=== Begin Enclosure ===

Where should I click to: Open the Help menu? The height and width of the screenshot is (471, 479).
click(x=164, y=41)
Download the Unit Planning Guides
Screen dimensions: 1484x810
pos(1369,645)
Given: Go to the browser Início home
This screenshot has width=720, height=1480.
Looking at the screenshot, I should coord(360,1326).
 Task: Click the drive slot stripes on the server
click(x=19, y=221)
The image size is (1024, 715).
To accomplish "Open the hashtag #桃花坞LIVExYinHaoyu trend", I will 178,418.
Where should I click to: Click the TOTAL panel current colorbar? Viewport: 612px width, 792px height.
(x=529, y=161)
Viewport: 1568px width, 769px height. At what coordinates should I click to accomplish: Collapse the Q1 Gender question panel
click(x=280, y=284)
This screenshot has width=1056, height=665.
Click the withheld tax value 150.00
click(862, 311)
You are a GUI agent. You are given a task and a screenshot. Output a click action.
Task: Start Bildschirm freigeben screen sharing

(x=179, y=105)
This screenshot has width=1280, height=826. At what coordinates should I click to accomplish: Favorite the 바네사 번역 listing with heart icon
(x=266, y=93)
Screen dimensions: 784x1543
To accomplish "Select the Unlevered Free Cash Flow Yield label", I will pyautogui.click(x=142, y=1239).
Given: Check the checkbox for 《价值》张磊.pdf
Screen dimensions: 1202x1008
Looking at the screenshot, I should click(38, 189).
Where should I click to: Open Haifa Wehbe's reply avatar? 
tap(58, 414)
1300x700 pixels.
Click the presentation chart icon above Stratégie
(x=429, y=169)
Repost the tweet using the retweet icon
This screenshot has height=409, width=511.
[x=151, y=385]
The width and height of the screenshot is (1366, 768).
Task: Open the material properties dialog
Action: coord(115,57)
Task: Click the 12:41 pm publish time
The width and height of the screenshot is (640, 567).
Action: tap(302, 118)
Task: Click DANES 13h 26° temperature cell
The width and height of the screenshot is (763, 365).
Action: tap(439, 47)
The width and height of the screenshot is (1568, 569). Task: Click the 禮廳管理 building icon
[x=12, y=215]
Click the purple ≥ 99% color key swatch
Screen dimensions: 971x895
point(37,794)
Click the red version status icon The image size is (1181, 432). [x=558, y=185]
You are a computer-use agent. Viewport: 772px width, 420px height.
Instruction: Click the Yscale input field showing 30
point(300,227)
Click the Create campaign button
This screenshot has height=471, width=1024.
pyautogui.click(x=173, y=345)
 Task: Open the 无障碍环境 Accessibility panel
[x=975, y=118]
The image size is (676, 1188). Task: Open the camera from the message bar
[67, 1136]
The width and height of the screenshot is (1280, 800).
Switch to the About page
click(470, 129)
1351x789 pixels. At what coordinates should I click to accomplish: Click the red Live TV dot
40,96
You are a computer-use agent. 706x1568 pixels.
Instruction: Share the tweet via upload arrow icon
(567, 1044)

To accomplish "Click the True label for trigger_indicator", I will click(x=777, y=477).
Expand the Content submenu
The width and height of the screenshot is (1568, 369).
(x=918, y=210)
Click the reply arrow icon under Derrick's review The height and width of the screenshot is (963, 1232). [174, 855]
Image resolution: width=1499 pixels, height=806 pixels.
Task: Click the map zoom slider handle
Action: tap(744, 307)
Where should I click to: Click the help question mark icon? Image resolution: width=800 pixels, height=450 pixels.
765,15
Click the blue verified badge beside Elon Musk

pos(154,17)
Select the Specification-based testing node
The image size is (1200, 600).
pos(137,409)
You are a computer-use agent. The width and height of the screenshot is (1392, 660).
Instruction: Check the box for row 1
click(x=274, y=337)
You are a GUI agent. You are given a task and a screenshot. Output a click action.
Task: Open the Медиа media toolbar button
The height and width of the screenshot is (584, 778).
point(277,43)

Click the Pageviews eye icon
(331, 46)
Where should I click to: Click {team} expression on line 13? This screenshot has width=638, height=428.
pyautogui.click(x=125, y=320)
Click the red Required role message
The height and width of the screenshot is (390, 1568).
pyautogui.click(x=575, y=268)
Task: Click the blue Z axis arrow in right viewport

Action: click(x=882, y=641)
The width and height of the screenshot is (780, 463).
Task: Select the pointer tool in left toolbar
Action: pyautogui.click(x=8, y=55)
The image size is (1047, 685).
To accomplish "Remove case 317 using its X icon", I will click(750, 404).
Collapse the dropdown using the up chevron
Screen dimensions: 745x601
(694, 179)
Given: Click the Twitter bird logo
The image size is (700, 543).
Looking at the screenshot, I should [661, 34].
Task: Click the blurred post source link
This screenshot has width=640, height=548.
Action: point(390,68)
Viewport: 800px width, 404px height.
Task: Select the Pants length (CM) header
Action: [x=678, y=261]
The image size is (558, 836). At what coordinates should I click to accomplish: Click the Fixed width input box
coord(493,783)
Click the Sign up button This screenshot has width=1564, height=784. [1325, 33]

=== End Enclosure ===

## What the task requires
The job here is to write out all the entries again exactly.

## Response to this task
Where should I click to: Open the Help menu? The height and width of the screenshot is (471, 479).
click(x=164, y=41)
Download the Unit Planning Guides
Screen dimensions: 1484x810
pos(1369,645)
Given: Go to the browser Início home
This screenshot has width=720, height=1480.
Looking at the screenshot, I should coord(360,1326).
 Task: Click the drive slot stripes on the server
click(x=19, y=221)
The image size is (1024, 715).
To accomplish "Open the hashtag #桃花坞LIVExYinHaoyu trend", I will 178,418.
Where should I click to: Click the TOTAL panel current colorbar? Viewport: 612px width, 792px height.
(x=529, y=161)
Viewport: 1568px width, 769px height. At what coordinates should I click to accomplish: Collapse the Q1 Gender question panel
click(x=280, y=284)
This screenshot has width=1056, height=665.
Click the withheld tax value 150.00
click(862, 311)
You are a GUI agent. You are given a task and a screenshot. Output a click action.
Task: Start Bildschirm freigeben screen sharing

(x=179, y=105)
This screenshot has width=1280, height=826. At what coordinates should I click to accomplish: Favorite the 바네사 번역 listing with heart icon
(x=266, y=93)
Screen dimensions: 784x1543
To accomplish "Select the Unlevered Free Cash Flow Yield label", I will pyautogui.click(x=142, y=1239).
Given: Check the checkbox for 《价值》张磊.pdf
Screen dimensions: 1202x1008
Looking at the screenshot, I should click(38, 189).
Where should I click to: Open Haifa Wehbe's reply avatar? 
tap(58, 414)
1300x700 pixels.
Click the presentation chart icon above Stratégie
(x=429, y=169)
Repost the tweet using the retweet icon
This screenshot has height=409, width=511.
[x=151, y=385]
The width and height of the screenshot is (1366, 768).
Task: Open the material properties dialog
Action: coord(115,57)
Task: Click the 12:41 pm publish time
The width and height of the screenshot is (640, 567).
Action: tap(302, 118)
Task: Click DANES 13h 26° temperature cell
The width and height of the screenshot is (763, 365).
Action: tap(439, 47)
The width and height of the screenshot is (1568, 569). Task: Click the 禮廳管理 building icon
[x=12, y=215]
Click the purple ≥ 99% color key swatch
Screen dimensions: 971x895
point(37,794)
Click the red version status icon The image size is (1181, 432). [x=558, y=185]
You are a computer-use agent. Viewport: 772px width, 420px height.
Instruction: Click the Yscale input field showing 30
point(300,227)
Click the Create campaign button
This screenshot has height=471, width=1024.
pyautogui.click(x=173, y=345)
 Task: Open the 无障碍环境 Accessibility panel
[x=975, y=118]
The image size is (676, 1188). Task: Open the camera from the message bar
[67, 1136]
The width and height of the screenshot is (1280, 800).
Switch to the About page
click(470, 129)
1351x789 pixels. At what coordinates should I click to accomplish: Click the red Live TV dot
40,96
You are a computer-use agent. 706x1568 pixels.
Instruction: Share the tweet via upload arrow icon
(567, 1044)

To accomplish "Click the True label for trigger_indicator", I will click(x=777, y=477).
Expand the Content submenu
The width and height of the screenshot is (1568, 369).
(x=918, y=210)
Click the reply arrow icon under Derrick's review The height and width of the screenshot is (963, 1232). [174, 855]
Image resolution: width=1499 pixels, height=806 pixels.
Task: Click the map zoom slider handle
Action: tap(744, 307)
Where should I click to: Click the help question mark icon? Image resolution: width=800 pixels, height=450 pixels.
765,15
Click the blue verified badge beside Elon Musk

pos(154,17)
Select the Specification-based testing node
The image size is (1200, 600).
pos(137,409)
You are a computer-use agent. The width and height of the screenshot is (1392, 660).
Instruction: Check the box for row 1
click(x=274, y=337)
You are a GUI agent. You are given a task and a screenshot. Output a click action.
Task: Open the Медиа media toolbar button
The height and width of the screenshot is (584, 778).
point(277,43)

Click the Pageviews eye icon
(331, 46)
Where should I click to: Click {team} expression on line 13? This screenshot has width=638, height=428.
pyautogui.click(x=125, y=320)
Click the red Required role message
The height and width of the screenshot is (390, 1568).
pyautogui.click(x=575, y=268)
Task: Click the blue Z axis arrow in right viewport

Action: click(x=882, y=641)
The width and height of the screenshot is (780, 463).
Task: Select the pointer tool in left toolbar
Action: pyautogui.click(x=8, y=55)
The image size is (1047, 685).
To accomplish "Remove case 317 using its X icon", I will click(750, 404).
Collapse the dropdown using the up chevron
Screen dimensions: 745x601
(694, 179)
Given: Click the Twitter bird logo
The image size is (700, 543).
Looking at the screenshot, I should [661, 34].
Task: Click the blurred post source link
This screenshot has width=640, height=548.
Action: point(390,68)
Viewport: 800px width, 404px height.
Task: Select the Pants length (CM) header
Action: [x=678, y=261]
The image size is (558, 836). At what coordinates should I click to accomplish: Click the Fixed width input box
coord(493,783)
Click the Sign up button This screenshot has width=1564, height=784. [1325, 33]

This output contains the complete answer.